No ‘sunny ways’ for Canadian extradited to France, so how fair will China be?

Gerald Caplan is an Africa scholar, a former NDP national director and a regular panelist on CBC’s Power & Politics.
If he weren’t languishing in a French prison for a crime he says he didn’t commit, Dr. Hassan Diab might’ve smiled ruefully when China pressed Justin Trudeau for an extradition treaty with Canada the other day. When Mr. Trudeau, who sees sunshine where others see black clouds, boasted of “Canada’s extremely high standards on extradition,” Dr. Diab might have guffawed out loud. But since it’s been two years since he was extradited from Canada to France and imprisoned, he might have lost his sense of humour.
During Chinese Premier Li’s visit to Ottawa, where the authoritarian leader was fêted by the PM as his BFF and a trusted ally, most authorities on China mocked the Chinese push for extradition. Since the rule of law in China is a sham, every aspect of extraditing a Chinese person from Canada lends itself to injustice.
First, we’d never be certain that those whom China wanted extradited from Canada were not simply dissidents of some kind; not criminals at all. Second, we could not trust that anyone we did extradite would get anything remotely like a fair trial. Thirdly, we would not necessarily even know the results of those kangaroo courts, including whether the death penalty was carried out.
Liberal apologists pointed out that Canada never extradites a prisoner to a country where capital punishment is legal without a commitment that it would not be used. But a commitment of the same kind from China would hardly be worth a red yuan. Yet our government is giving the Chinese request serious attention. That’s what enrages the supporters of Dr. Diab, and should enrage all Canadians interested in justice.
Of course France is not China, and we reasonably judge it (and most Western countries) by a different and higher standard. The experiences of Dr. Diab highlights some of its imperfections, and they are serious. The Diab case therefore raises serious questions about how Canada protects its citizens during dubious extradition proceedings.

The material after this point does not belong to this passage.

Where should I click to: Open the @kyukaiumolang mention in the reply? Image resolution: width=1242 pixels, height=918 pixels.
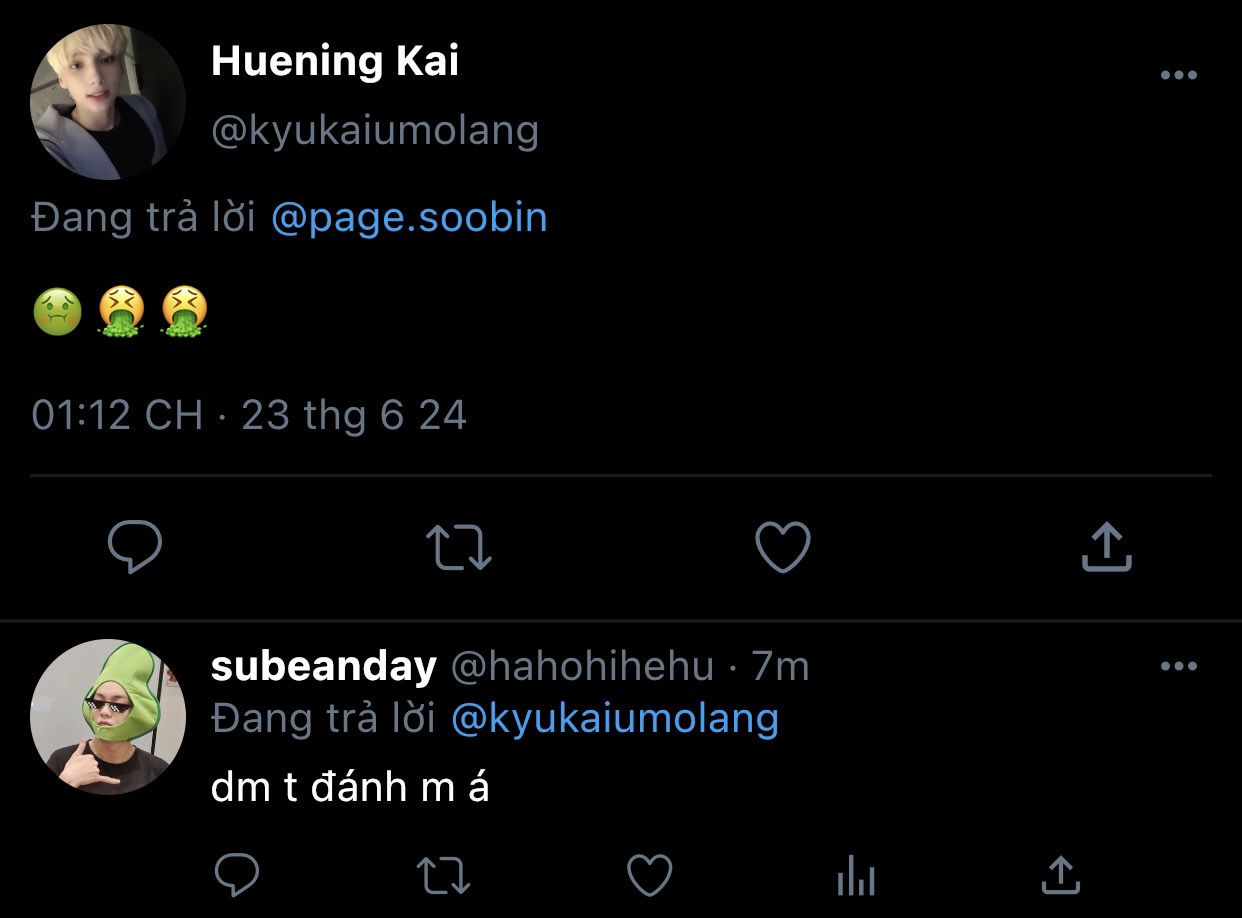coord(615,718)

Two years ago, Dr. Diab, Lebanese-born with Lebanese and Canadian citizenship, was extradited from Canada to France in a case that has screamed injustice from the get-go. At best the evidence against him was thin.
The essential story is straightforward. Thirty-five years ago there was a terrorist attack outside a synagogue in Paris. Four bystanders were killed, scores injured. Police were stymied for decades. But 30 years after the crime, by which time Dr. Diab was a Canadian citizen and a sociology professor in Ottawa, France accused him of the crime. French officials claimed there were links between the crime and Diab, although all such links appear to be fabrications.

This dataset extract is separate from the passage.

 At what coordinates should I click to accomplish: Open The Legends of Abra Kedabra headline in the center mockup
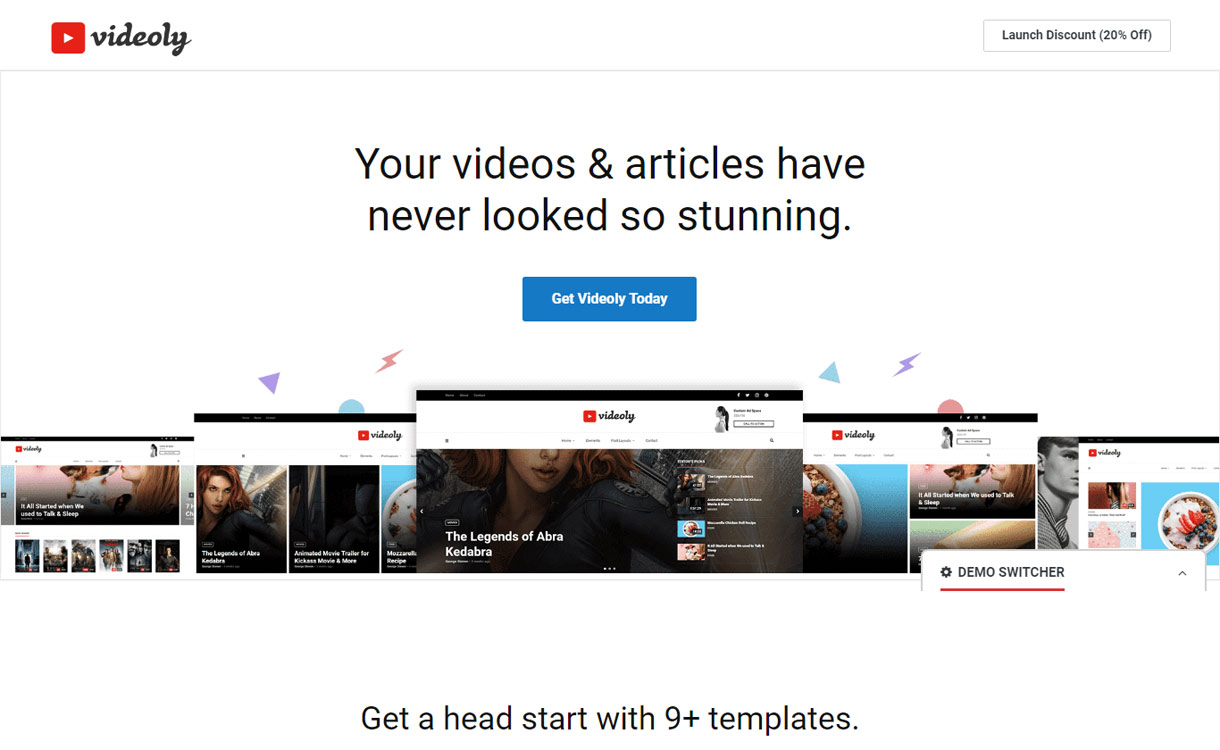[504, 544]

Dr. Diab spent six years in a nasty legal battle to prevent his extradition before he was ultimately shipped off. As we’ll see, his tale hardly reflects what the PM calls “Canada’s extremely high standards on extradition”.
It was Justice Robert Maranger of the Ontario Superior Court who finally ordered Diab’s extradition in 2011. But only with great reluctance. Justice Maranger observed that if a fair trial were held in Canada, it was unlikely Diab would be convicted. He described the evidence that was presented in a Canadian court as “very confusing,” convoluted,” “problematic,” and with “suspect” conclusions. He believed that “the prospects of conviction in a fair process seem unlikely.”

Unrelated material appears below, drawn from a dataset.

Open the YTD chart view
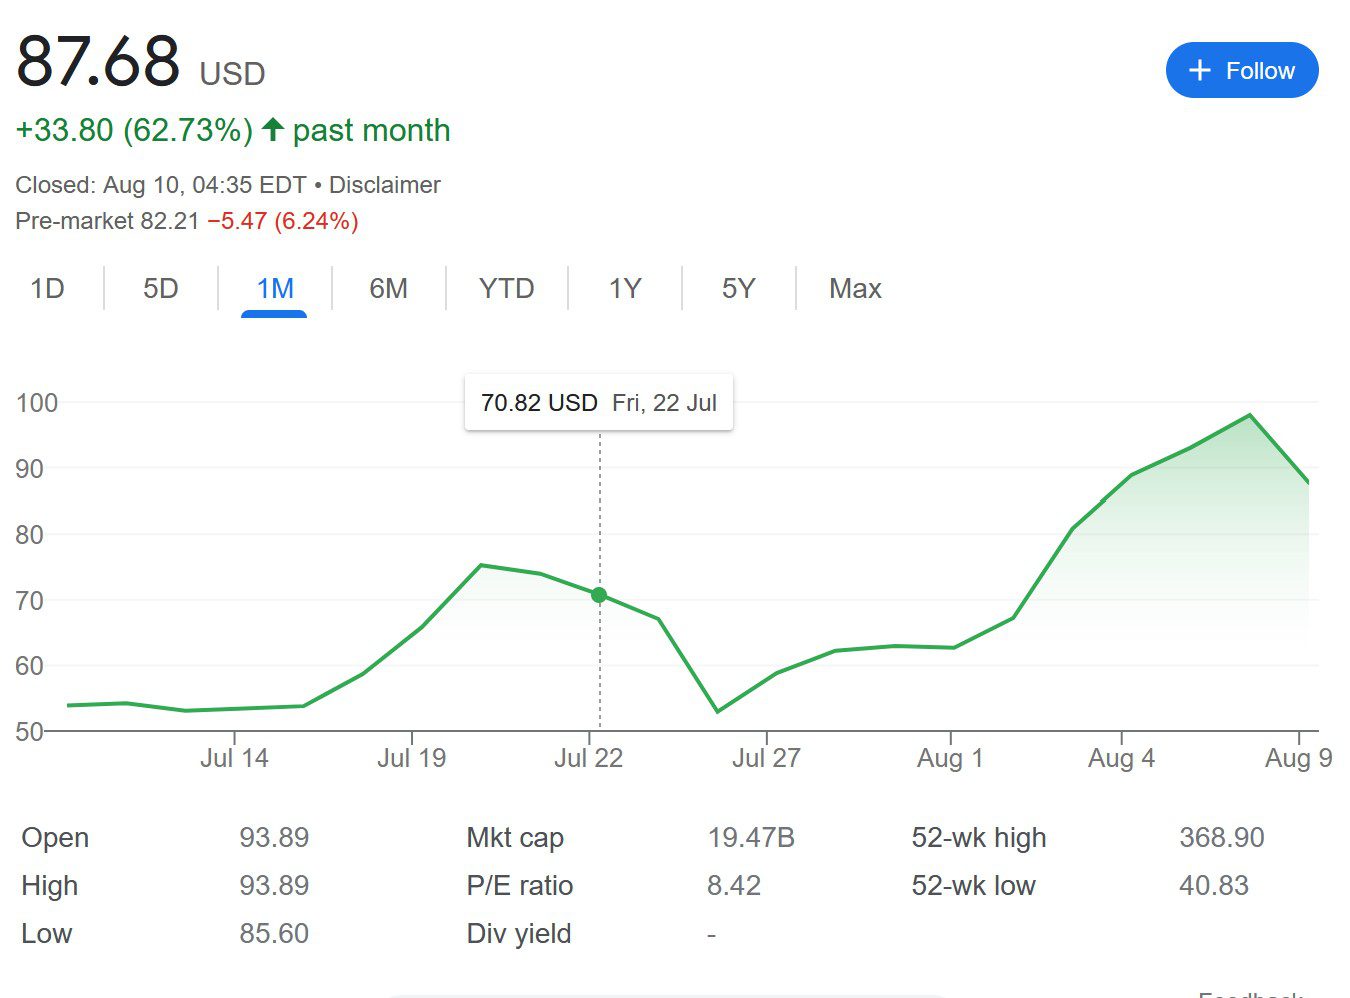 point(506,289)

However, he believed that Canada’s flawed extradition law left him no choice. Two years ago, therefore, Diab was finally extradited to France and immediately imprisoned, where he remains.
And yet …. Among many other things, passport evidence suggests that Dr. Diab was not even in France when the terrorists struck. As well, the case against him relied heavily on secret evidence whose sources to this day are not known to anyone, even the investigating French judge. This is the rule of law being practised in a way the Chinese government would readily recognize.
Both French and Canadian authorities compared Diab’s fingerprints with those of a suspect. There was no match. Even more embarrassing, the handwriting evidence presented by the French authorities had to be withdrawn after it was revealed that the comparison samples used did not even belong to Diab. Yet this “evidence” remains in his dossier in France and was used against him at a hearing in France that denied him bail.
Even the final handwriting analysis submitted by France was found to be completely defective and unreliable by five internationally-recognized handwriting experts. In the words of one, the analysis report was “demonstrably false.” Moreover, the five experts testified that an objective handwriting analysis would actually exclude Diab from being the suspect at all.
In short, while the attack on the synagogue was horrific, there is no known link of any kind between it and Diab. His wife and supporters continue to demand the federal government press France for his release. But Trudeau’s surprising apparent openness to an extradition treaty with China has not given them reason for optimism.
In effect, his government is treating Dr. Diab with the same indifference and implicit presumption of guilt as did the Conservatives for so long. Nor has the government initiated changes in our extradition laws that have been criticized by so many legal authorities. When do Hassan Diab and his family ever get their sunny days back again?